Tuesday, June 16, 2009

I still haven't found what I'm looking for

As an Anglo-Catholic with a strong desire for traditional liturgy and theology, living in one of the bluest of blue states at a time when traditionalists have almost entirely left ECUSA, it’s hard to find an appropriate Anglican parish of the sort that was quite common in the 1960s or 1970s.

It somewhat reminds me of a familiar (and moving) song by Christian singer Paul David Hewson:
I have climbed the highest mountains
I have run through the fields
...
I have run, I have crawled
I have scaled these city walls
...
But I still haven't found
What I'm looking for.
But I still haven't found
What I'm looking for.
Although this song is oriented towards a seeker mentality, it does hint at a deeper spirtual longing faced by almost anyone at some point in their life.

Still, it’s not a song I would think to play on a Sunday morning in a church sanctuary. But then, I’m not a liturgical innovator commissioned by the Archbishop of Canterbury:
The ideas for alternative-style worship are part of an initiative launched by Dr Rowan Williams, the Archbishop of Canterbury, to appeal to the younger generation.

They are set out in a new book compiled by the Church's Fresh Expressions programme, which aims to boost church attendance with more relevant and exciting services.
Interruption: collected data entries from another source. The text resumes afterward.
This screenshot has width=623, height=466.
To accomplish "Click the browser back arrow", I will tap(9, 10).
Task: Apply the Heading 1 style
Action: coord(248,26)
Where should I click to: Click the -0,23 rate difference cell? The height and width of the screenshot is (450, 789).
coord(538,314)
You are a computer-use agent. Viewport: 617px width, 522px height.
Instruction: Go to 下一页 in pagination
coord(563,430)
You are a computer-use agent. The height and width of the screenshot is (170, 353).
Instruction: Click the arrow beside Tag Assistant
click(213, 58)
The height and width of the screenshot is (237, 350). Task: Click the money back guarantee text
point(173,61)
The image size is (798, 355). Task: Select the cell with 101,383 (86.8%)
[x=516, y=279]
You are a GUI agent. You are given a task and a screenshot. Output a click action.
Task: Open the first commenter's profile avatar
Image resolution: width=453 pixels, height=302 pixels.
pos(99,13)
However, traditionalists have criticised the unorthodox services as "pointless" and "shallow", and have warned that experimenting with Church tradition would do more harm than good.
...

Among the alternative services explored in the book, which is co-edited by the Rt Rev Steven Croft, the new Bishop of Sheffield, are so-called "U2charists", services in which the congregation receives communion but sings the songs of the Irish rock band U2 instead of traditional hymns.
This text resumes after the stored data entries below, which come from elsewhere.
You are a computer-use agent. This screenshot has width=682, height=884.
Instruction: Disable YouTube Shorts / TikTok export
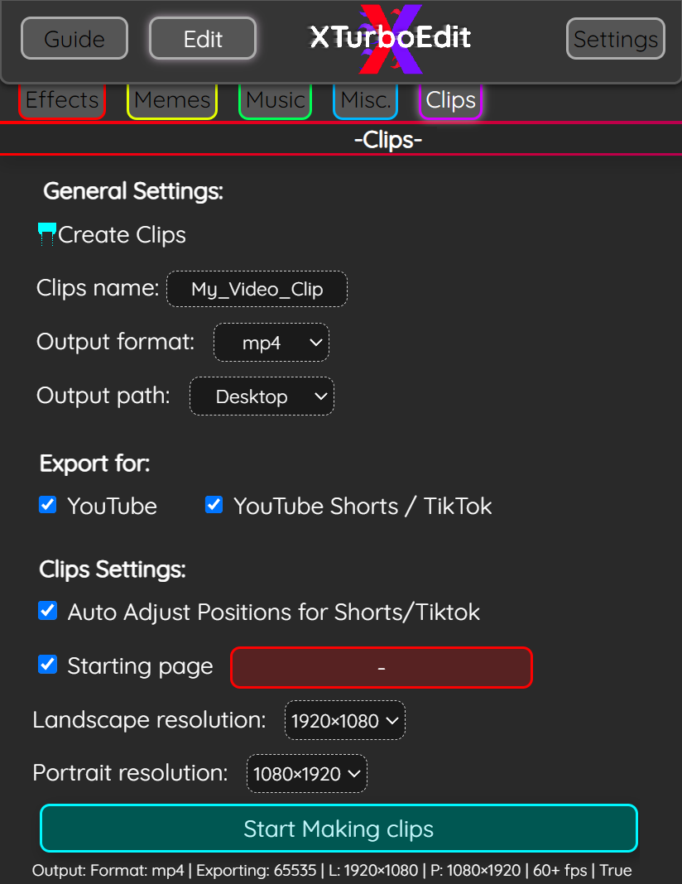[x=214, y=504]
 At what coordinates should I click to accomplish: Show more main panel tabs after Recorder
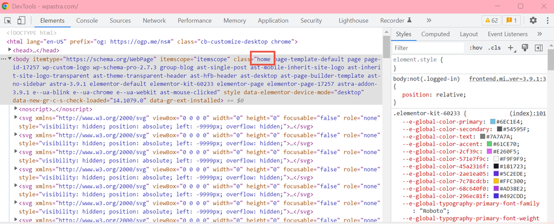(429, 21)
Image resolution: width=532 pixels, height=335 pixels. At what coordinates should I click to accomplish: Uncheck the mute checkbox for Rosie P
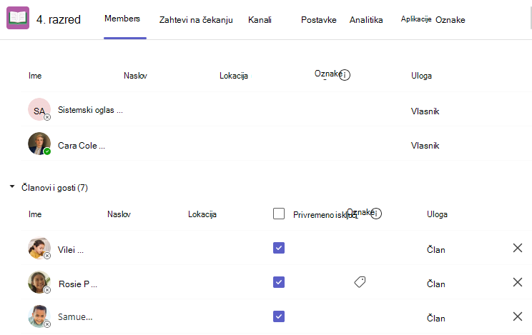[279, 282]

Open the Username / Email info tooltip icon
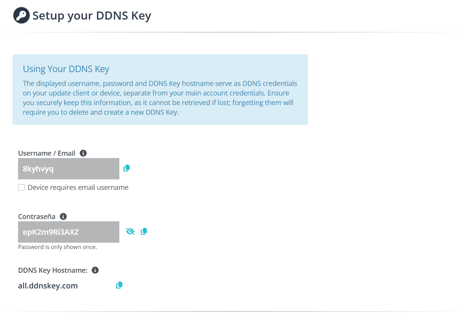(83, 153)
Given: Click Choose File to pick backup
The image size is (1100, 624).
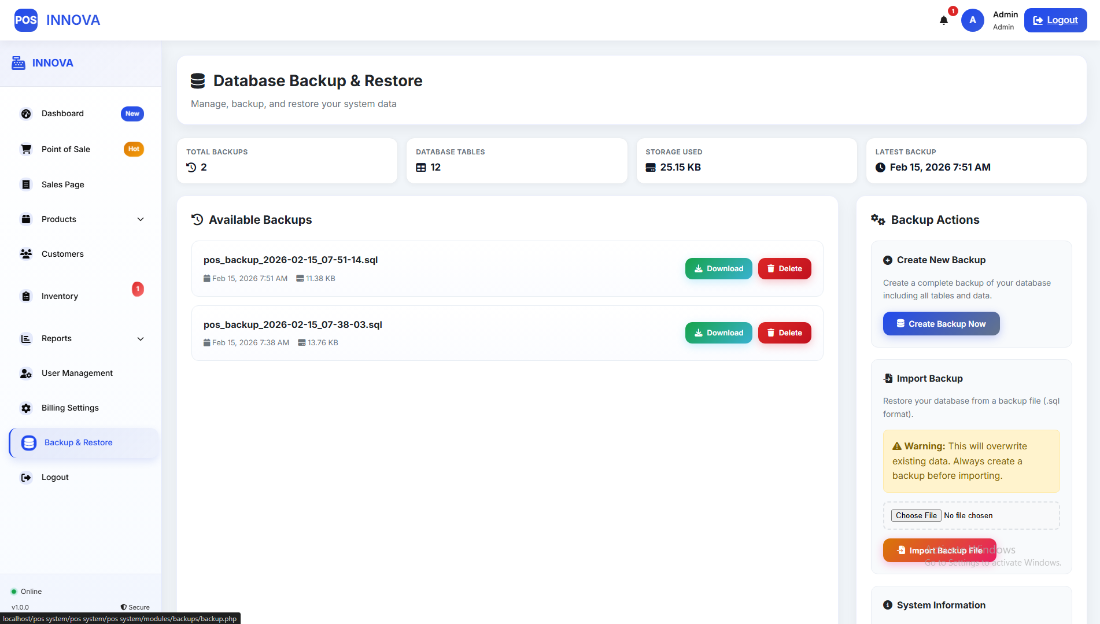Looking at the screenshot, I should (x=916, y=516).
The services, which include such songs as "Mysterious Ways", "One", and "I Still Haven't Found What I'm Looking For", have been pioneered at St Swithin's church in Lincoln.
Thanks to the Telegraph to find a clergyman to provide an appropriate rebuttal:
However, the Rev David Houlding, prebendary at St Paul's Cathedral, bemoaned the Church's attempt to widen its appeal.

"All this is tosh. It's just a passing fad, irrelevant, shallow and pointless," he said.

"There's no depth to it and it's embarrassing because it'll make people think that we're eccentric and silly."
It sounds like the Diocese of London has a sound and wizened prebendary (senior canon), even if its famed Christopher Wren-designed cathedral has recently acquired a theologically loose canon.